Computer-savvy fraudsters have scooped up more than $5bn (£3.35bn) through card fraud activities, according to new research.
The wallet-thumping figure comes from security spods Symantec after a year-long study of the Internet’s underground economy.
According to their research, credit card numbers were the most popular item on sale, making up nearly a third of the dodgy goods on offer via criminal chat channels, followed by bank details which made up a fifth of the total.

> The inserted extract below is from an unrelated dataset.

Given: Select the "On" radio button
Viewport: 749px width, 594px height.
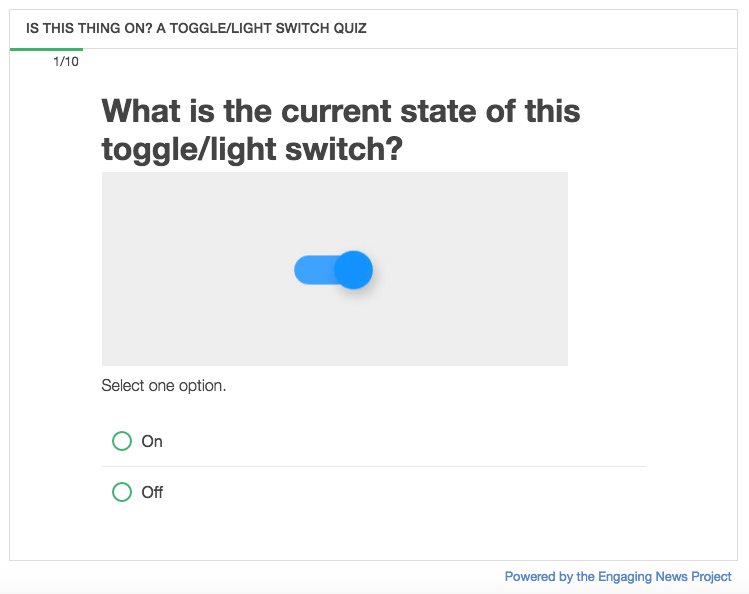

Russian and Eastern European gangs appear to be the most well-organised, with the ability to mass-produce credit and debit cards, with gangs forming lose alliances with other thieves via covert chat channels and invitation-only discussion forums
Symantec arrived at the $5.3bn figure by multiplying the average amount of fraud perpetrated on a stolen card – at a substantial $350 (£234) a pop – by the millions of cards the company saw being offered for sale.
Symantec balanced their claims by adding that a lot of the cards being touted on t’net would be invalid or cancelled, and similarly many of the bank accounts would be be closed, but commented, “These figures are indicative of the value of the underground economy and the potential worth of the market.”
Hi-tech pocket-pickers love credit card numbers because they’re easy to bag and then use for nefarious purposes, with the crooks getting the card information obtained by phishing schemes, database attacks and magnetic strip skimmers.
The growing use of credit cards combined with a ready market for stolen data is driving credit crime, with the report commenting, “High frequency use and the range of available methods for capturing credit card data would generate more opportunities for theft and compromise and, thus, lead to an increased supply on underground economy servers.”